Según Asopenergía, el problema se encuentra en cómo se estima el precio de la energía en el país. Si bien la energía de las hidroeléctricas y de las termoeléctricas a carbón es la más barata, esta solo abastece al 70% de la demanda. Para suplir el restante debe acudirse al mercado spot (bolsa de energía) donde el precio se establece de acuerdo a la oferta marginal, es decir, el valor de la última oferta del recurso despachado (el de las plantas más costosas e ineficientes) se suma al precio establecido por la bolsa, presionando al alza estos valores.
El parque generador colombiano cuenta con muchas plantas ineficientes económicamente (especialmente las plantas de gas y combustibles líquidos). Si bien el país tiene el potencial para sustituir las plantas ineficientes por recursos más económicos y eficientes, la normatividad asociada a este proceso de sustitución no contempla cambiar los activos poco rentables.
¿Qué hacer?
Con la llegada en operación de las plantas El Quimbo, Amoyá, Geselca, Tasajero, entre otras, se espera aumentar la oferta de energía barata y reducir la necesidad de recurrir a los precios spot. Sin embargo, esto no será suficiente. Según la Dra. Chiappe se necesitan cerca de 2000 MW adicionales a la producción estimada para 2019 de 18000 MW para poder bajar los precios de la energía eléctrica a niveles competitivos.
Pero, para lograr esto, es muy importante que estos 2000 MW adicionales provengan de las fuentes más baratas (termoeléctricas a base de carbón e hidroeléctricas). Adicional, según Asoenergía ya hay la suficiente tecnología para utilizar el carbón de forma amigable para el medio ambiente.

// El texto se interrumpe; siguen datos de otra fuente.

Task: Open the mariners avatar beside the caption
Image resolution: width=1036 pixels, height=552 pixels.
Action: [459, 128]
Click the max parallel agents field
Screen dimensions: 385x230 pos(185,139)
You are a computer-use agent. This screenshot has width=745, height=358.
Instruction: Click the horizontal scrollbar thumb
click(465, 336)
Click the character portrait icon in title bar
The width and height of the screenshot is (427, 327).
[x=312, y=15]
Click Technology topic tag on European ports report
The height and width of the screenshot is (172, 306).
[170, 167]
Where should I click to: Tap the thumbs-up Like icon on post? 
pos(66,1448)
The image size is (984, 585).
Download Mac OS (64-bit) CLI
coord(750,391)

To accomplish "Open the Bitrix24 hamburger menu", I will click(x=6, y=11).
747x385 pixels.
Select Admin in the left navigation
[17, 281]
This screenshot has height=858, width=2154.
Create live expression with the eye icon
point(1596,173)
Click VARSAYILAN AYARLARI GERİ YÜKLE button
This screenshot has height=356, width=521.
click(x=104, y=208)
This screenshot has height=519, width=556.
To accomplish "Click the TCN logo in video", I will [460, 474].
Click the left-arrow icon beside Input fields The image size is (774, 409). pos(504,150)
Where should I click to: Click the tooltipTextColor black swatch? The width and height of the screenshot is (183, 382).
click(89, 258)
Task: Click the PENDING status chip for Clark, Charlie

También se hace pertinente renovar las plantas ineficientes. Por tanto, la Comisión de Regulación de Energía y Gas (Creg), entidad encargada de asignar el cargo por confiabilidad a las nuevas plantas de generación eléctrica, debe tener en cuenta además la eficiencia energética en los costos, ya que, como se dijo anteriormente, recurrir al mercado spot donde los precios más altos son otorgados por generadoras a base de gas y combustibles líquidos (generalmente las más antiguas y con menor renovación) resulta inviable para el consumidor.
“Si el sistema contara con un portafolio de plantas realmente eficientes, la confiabilidad estaría garantizada a un precio competitivo” concluye la Dra. Chiappe.